Burning Ultimatum (Trevor's Harem #4) (14 page)

I can’t run.
 

I won’t walk.
 

I can’t stop the man, even if I find him.
 

I can’t find him.
 

But I won’t stop looking, knowing there’s nothing to be done.
 

My mind flashes back to my last meeting with the board. It was naive and stupid to think I’d handled things. I remember how cocky I felt, as the
love bomb
settled, especially between Alexa and Welty. Alexa believed; Welty didn’t. But both were effectively handled. Alexa is looking for something to pour her faith into; that’s half of her quest. Eros would claim this contest is about uncovering and then developing an asset. Finding the business version of a
chosen one
. But for Alexa, it’s barely a joke. For Alexa, this is a long game. A
very
long game. If she could find a way to be immortal, she’d play the game for thousands of years, however long it took.
 

But Welty? He wouldn’t stop staring, as if he saw right through me. Epigenetics is a real thing. Environment truly does change DNA, and not just through radiation. What I told the board made sense:
Love made Bridget strong. Love made Bridget special.
Problem is, I made it up, as much sense as it potentially made. And Welty knew it, I’m sure.
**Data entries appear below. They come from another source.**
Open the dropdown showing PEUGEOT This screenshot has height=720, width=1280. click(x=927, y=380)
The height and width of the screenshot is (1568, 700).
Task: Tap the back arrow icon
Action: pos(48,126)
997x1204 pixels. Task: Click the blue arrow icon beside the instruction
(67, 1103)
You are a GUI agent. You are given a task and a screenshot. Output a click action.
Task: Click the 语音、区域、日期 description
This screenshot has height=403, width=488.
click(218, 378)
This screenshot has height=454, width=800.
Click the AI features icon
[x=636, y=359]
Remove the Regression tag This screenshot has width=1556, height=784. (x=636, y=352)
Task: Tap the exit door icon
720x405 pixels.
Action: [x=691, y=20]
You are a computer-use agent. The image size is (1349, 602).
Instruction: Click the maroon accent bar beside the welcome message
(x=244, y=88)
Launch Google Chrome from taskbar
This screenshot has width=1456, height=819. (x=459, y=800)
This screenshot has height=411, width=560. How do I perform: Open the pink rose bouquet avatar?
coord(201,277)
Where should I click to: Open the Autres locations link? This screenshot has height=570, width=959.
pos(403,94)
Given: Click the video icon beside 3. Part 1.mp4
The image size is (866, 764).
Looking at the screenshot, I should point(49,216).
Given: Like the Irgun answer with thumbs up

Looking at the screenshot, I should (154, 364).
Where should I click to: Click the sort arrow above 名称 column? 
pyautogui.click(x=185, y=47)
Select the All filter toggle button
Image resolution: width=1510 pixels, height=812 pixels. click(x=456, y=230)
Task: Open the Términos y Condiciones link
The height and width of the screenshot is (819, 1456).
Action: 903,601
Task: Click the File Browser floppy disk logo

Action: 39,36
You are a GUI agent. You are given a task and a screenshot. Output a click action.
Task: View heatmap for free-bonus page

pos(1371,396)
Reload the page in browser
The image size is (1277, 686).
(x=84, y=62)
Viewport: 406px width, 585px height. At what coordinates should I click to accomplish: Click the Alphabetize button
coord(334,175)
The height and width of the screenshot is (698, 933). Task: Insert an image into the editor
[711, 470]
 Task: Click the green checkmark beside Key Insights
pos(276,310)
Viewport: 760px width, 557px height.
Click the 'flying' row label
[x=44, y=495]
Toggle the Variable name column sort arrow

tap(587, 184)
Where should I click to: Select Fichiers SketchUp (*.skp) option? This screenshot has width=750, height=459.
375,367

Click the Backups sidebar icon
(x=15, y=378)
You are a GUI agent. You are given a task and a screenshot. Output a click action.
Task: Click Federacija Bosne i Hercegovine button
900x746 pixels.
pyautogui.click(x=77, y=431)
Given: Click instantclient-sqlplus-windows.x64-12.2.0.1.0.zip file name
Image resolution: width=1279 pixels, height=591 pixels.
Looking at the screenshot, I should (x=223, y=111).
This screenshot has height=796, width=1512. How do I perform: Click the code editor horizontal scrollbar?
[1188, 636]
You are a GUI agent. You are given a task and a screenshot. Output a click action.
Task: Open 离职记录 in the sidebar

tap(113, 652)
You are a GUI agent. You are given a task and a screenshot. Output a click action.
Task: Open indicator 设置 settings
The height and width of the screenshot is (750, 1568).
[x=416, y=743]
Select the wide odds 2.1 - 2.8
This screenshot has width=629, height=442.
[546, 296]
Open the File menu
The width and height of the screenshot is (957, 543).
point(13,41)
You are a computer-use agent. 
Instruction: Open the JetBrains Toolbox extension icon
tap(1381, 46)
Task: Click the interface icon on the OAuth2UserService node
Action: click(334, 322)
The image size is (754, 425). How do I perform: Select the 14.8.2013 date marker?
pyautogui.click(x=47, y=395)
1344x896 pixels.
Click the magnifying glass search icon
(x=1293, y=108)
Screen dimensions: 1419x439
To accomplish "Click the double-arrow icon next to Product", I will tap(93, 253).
His parting words: “I guess we’ll see.”

Meaning he’d be watching.
 

Meaning he wouldn’t wait for assessments. He’d keep his eyes on the live feeds, miss sleep to see where I went, where Bridget went, what we did and said. I didn’t think it mattered. We all knew to stay public until the final elimination, and keep out of the hidden room lest it look like we’re hiding more than we already are. We all knew the sorts of things we could discuss for the microphones’ benefit, and what we had to keep under wraps.
 

Jessica’s rolled eyes could raise Walty’s suspicion, if he was watching. But whatever; an allegiance is only bending the rules.

But what Bridget said could bring it all falling down.
 

I turn one corner. Then another. I run into a big, lumpy wall when reaching the third: Tony.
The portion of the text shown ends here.